Dans cette affaire, l’accusé doit subir son procès devant jury pour avoir désarmé le policier Sanjay Vig et avoir fait feu sur ce dernier. Il formule à la Cour supérieure, avant le début de son procès, une demande pour obtenir toutes les plaintes déontologiques et disciplinaires à l’égard du policier Vig. Le Ministère public, le SPVM, le Commissaire à la déontologie policière et le policier s’opposent à cette demande de divulgation.

Le juge François Dadour de la Cour supérieure a rendu deux jugements portant sur cette demande de divulgation. Le premier jugement porte sur la première étape de l’arrêt O’Connor, soit le seuil de pertinence à atteindre afin de déterminer si la divulgation peut avoir lieu. Dans le second jugement, le juge Dadour détermine quel matériel doit être divulgué à l’accusé.

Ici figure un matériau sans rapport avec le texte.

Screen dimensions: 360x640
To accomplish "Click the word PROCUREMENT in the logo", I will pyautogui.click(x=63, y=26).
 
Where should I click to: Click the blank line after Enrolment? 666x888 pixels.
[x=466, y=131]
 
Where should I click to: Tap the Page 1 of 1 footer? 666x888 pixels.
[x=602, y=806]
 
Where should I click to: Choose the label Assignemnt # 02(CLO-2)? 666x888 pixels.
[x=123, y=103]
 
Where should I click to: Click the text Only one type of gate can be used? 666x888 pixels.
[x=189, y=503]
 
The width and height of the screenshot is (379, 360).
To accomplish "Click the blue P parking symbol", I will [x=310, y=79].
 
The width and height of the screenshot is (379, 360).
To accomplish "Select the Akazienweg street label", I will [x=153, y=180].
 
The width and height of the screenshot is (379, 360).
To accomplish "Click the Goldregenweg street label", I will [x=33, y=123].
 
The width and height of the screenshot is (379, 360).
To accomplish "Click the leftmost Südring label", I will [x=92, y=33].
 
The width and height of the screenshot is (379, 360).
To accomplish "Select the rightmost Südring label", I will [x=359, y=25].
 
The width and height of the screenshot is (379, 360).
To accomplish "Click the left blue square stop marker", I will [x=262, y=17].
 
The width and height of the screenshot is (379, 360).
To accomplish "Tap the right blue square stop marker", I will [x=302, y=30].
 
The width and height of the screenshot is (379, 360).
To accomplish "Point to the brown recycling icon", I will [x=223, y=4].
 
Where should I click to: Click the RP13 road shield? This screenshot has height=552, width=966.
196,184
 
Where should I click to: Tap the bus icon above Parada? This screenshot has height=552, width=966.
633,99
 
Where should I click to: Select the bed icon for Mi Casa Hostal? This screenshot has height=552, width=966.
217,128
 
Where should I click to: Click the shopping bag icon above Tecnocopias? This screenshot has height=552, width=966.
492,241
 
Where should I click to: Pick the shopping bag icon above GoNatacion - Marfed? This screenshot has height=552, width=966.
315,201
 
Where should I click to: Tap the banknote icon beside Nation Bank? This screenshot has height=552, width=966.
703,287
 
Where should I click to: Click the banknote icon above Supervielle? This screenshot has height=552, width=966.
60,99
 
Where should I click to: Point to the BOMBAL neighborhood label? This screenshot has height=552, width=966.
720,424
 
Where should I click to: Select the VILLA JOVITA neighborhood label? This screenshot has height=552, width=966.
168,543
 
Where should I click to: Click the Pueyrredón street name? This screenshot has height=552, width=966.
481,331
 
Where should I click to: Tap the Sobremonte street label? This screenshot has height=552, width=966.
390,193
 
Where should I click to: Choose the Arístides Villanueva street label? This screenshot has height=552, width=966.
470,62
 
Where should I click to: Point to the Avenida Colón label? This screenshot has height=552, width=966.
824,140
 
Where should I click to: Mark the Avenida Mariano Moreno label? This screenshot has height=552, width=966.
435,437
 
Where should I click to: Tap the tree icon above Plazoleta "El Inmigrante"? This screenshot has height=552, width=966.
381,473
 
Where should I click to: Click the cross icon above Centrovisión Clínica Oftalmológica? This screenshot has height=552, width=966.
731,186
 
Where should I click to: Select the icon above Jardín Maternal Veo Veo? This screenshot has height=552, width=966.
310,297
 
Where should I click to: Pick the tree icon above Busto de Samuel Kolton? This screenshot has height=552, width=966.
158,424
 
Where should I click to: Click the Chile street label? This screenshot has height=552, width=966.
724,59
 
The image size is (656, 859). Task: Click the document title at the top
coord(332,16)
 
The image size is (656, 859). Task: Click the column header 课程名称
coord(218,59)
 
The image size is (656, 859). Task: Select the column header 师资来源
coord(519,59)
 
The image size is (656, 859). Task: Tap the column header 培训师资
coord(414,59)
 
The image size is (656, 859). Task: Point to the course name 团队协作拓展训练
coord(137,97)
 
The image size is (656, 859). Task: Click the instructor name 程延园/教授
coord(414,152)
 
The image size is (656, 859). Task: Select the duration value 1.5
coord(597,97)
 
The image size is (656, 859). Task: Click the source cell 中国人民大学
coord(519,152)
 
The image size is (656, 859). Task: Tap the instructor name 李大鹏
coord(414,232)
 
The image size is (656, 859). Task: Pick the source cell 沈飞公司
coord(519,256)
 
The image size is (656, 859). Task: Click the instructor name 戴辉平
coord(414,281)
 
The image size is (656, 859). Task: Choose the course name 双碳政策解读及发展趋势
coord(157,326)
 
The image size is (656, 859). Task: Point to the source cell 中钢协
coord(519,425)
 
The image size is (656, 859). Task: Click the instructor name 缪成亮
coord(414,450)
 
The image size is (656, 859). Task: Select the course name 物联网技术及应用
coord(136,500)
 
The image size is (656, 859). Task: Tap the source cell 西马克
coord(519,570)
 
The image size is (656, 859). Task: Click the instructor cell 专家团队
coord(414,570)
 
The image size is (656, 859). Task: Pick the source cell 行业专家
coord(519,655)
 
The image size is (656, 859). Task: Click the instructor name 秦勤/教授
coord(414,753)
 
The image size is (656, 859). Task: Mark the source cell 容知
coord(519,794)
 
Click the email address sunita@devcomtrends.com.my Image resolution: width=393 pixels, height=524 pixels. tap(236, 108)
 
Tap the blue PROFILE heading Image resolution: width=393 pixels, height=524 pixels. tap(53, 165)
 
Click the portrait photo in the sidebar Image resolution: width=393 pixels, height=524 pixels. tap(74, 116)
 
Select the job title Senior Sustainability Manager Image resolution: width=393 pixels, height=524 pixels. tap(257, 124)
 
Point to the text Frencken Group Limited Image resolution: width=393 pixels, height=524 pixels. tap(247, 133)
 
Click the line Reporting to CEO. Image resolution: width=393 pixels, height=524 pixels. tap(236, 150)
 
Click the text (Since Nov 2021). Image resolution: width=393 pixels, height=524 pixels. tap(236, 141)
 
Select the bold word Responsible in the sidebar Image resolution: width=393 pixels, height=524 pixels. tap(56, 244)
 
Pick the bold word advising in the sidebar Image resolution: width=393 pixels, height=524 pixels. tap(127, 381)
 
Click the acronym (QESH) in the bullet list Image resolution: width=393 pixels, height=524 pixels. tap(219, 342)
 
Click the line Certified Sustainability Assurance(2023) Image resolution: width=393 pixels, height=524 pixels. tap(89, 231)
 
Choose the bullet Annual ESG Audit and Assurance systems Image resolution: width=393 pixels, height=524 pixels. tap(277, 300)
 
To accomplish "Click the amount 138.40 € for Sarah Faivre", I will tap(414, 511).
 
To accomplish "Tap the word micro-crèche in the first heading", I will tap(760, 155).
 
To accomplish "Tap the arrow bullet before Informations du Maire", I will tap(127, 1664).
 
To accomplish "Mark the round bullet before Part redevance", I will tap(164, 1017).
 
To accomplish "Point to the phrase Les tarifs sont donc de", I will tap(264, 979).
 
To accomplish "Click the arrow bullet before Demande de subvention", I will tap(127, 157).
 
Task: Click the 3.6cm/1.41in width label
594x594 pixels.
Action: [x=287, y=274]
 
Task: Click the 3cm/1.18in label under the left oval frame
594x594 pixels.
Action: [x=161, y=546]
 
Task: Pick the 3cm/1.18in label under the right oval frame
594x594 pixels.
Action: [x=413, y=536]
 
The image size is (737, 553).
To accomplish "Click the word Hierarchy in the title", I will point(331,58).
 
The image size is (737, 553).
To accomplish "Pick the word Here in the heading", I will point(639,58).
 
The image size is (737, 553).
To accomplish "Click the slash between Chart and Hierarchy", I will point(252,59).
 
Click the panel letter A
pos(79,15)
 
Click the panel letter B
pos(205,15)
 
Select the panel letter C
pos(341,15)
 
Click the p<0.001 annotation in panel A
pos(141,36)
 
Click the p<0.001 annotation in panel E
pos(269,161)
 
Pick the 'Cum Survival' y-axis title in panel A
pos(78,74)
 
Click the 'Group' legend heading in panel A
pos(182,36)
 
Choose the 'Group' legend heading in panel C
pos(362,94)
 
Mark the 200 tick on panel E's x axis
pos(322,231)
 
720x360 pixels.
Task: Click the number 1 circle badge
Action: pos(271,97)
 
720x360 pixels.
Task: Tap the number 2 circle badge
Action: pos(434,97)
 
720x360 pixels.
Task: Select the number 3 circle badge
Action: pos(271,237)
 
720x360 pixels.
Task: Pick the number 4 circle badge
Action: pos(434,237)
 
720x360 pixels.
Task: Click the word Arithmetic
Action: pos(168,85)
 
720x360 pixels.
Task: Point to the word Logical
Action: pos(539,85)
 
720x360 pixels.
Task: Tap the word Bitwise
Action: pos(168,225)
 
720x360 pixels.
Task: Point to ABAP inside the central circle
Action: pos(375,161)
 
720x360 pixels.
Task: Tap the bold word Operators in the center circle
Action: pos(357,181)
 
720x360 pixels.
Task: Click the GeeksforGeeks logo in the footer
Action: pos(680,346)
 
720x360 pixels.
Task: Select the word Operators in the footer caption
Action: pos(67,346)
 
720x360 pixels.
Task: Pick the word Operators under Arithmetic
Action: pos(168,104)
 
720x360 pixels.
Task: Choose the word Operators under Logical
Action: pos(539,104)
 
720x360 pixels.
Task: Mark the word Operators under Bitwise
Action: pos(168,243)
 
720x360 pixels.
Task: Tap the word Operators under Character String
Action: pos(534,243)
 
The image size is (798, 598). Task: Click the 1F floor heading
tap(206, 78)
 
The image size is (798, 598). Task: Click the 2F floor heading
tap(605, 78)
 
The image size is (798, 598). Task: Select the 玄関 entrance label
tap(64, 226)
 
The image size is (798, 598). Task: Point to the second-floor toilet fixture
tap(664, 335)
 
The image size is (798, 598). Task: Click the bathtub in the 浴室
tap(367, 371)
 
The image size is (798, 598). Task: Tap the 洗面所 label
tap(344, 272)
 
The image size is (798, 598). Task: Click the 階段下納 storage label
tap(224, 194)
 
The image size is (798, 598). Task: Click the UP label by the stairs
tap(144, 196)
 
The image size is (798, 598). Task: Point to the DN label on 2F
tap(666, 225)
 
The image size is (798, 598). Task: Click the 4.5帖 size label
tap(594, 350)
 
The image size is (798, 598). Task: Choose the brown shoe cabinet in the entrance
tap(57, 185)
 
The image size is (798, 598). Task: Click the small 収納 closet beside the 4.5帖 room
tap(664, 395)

Dans le premier jugement, le juge rappelle que sous le régime de l’arrêt O’Connor, destiné aux tiers, l’accusé doit établir que les documents sont de « pertinence probable » à la défense de l’accusé. Le juge établit que c’est le régime de l’arrêt O’Connor, et non celui de McNeil qui s’applique, puisque monsieur Vig est un témoin, et non un membre de l’enquête sur l’accusé, comme dans l’arrêt McNeil. Le juge Dadour conclut qu’en raison de l’identification de monsieur Camara comme étant son agresseur par monsieur Vig, l’accusé a rempli le seuil de pertinence en voulant attaquer la crédibilité et la fiabilité du témoignage de monsieur Vig. Le juge Dadour mentionne toutefois qu’il devra procéder à l’analyse individuelle des plaintes logées contre monsieur Vig afin d’analyser si elles seront communiquées à l’accusé.

Dans le second jugement, le juge Dadour traite de la deuxième étape de l’arrêt O’Connor, laquelle prévoit que le juge doit examiner chacun des documents recherchés pour déterminer s’ils doivent être communiqués à l’accusé. En premier lieu, le juge est d’avis que les plaintes antérieures au dossier de monsieur Vig ne soulèvent pas d’enjeu de vie privée. De plus, le juge Dadour mentionne que dans l’optique où les plaintes visant l’agent Vig seraient divulguées à l’accusé, cela ne les rend pas admissibles en preuve pour autant. En effet, différentes règles régissent la procédure de divulgation de celles entourant l’admissibilité. Le juge est d’avis que la balance entre le droit à une défense pleine et entière et le droit à la vie privée milite en faveur de la divulgation. Par conséquent, le juge Dadour ordonne la communication à l’accusé de certaines plaintes incluses dans le tableau préparé par le SPVM et le Commissaire à la déontologie policière.

Le cabinet RBD représentait le policier dans ce dossier.